Il giudice adito ritiene quindi di poter condividere quanto affermato nella sentenza impugnata.

"L'art. 4, XI comma, del Regolamento per la circolazione acquea del Comune di Venezia è illegittimo perché, lungi dal garantire l'antintrusione, rende il proprietario della finestra al «pianoterra», priva di protezione ed affacciata sull'acqua, soltanto arbitro della concessione dell'ormeggio sottostante: il che contrasta palesemente con la normativa in materia di concessione di spazi demaniali".

8.3. La suddetta ragione consente la disapplicazione sia del predetto art. 4, comma XI, che del successivo art. 4-bis, comma 1, lett. b), per contrasto con le norme indicate dall'appellante.

Da ciò ne consegue l'annullamento degli atti impugnati, limitatamente al:

- provvedimento prot. 148276 del 4 aprile 2012 di revoca di concessione di spazio acqueo n. 40267 del 1° maggio 2010 intestata al sig.
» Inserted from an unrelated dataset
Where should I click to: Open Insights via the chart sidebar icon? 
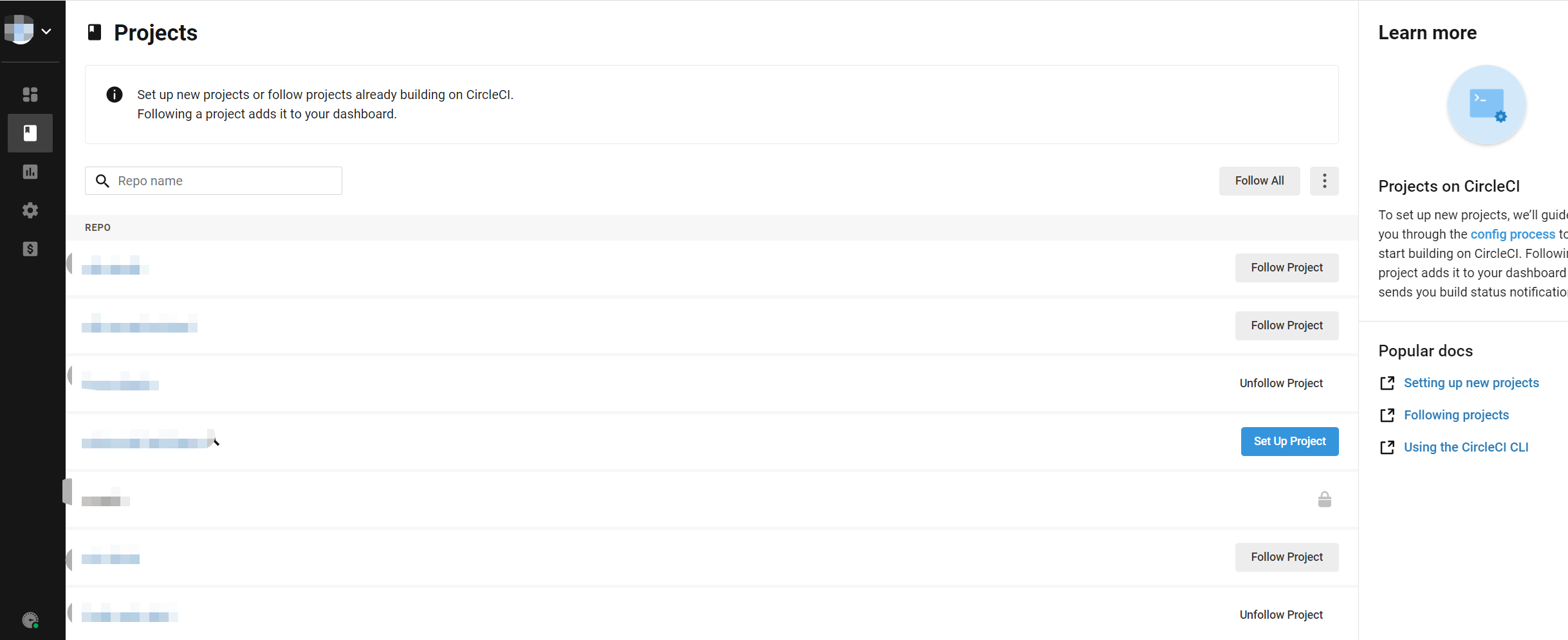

G. Andrea in rio di S. Zan Degolà a S. Croce;

- provvedimento di prot. 33307 del 15 aprile 2012 con cui il Comune di Venezia ha rilasciato concessione per l'occupazione permanente di spazi acquei al sig. A. Fabrizio nel medesimo spazio acqueo revocato al ricorrente;

- provvedimento di rimozione dell'imbarcazione.

L'annullamento di tali atti è infatti sufficiente per la tutela del bene della vita cui aspira l'appellante.

9. La richiesta di risarcimento va al contrario rigettata non essendo stata fornita prova adeguata del danno subito.

10. Sussistono giusti motivi per compensare tra le parti le spese del giudizio.

P.Q.M.

il Consiglio di Stato in sede giurisdizionale (Sezione Sesta) definitivamente pronunciando sull'appello, come in epigrafe proposto, lo accoglie in parte e, per l'effetto, annulla:

- il provvedimento prot. 148276 del 4 aprile 2012 di revoca di concessione di spazio acqueo n. 40267 del 1° maggio 2010 intestata al sig. G. Andrea in rio di S. Zan Degolà a S. Croce;

- il provvedimento di prot. 33307 del 15 aprile 2012 con cui il Comune di Venezia ha rilasciato concessione per l'occupazione permanente di spazi acquei al sig. A. Fabrizio nel medesimo spazio acqueo revocato al ricorrente;

- il provvedimento di rimozione dell'imbarcazione.

Rigetta la domanda di risarcimento del danno.

Spese compensate.

Ordina che la presente sentenza sia eseguita dall'autorità amministrativa.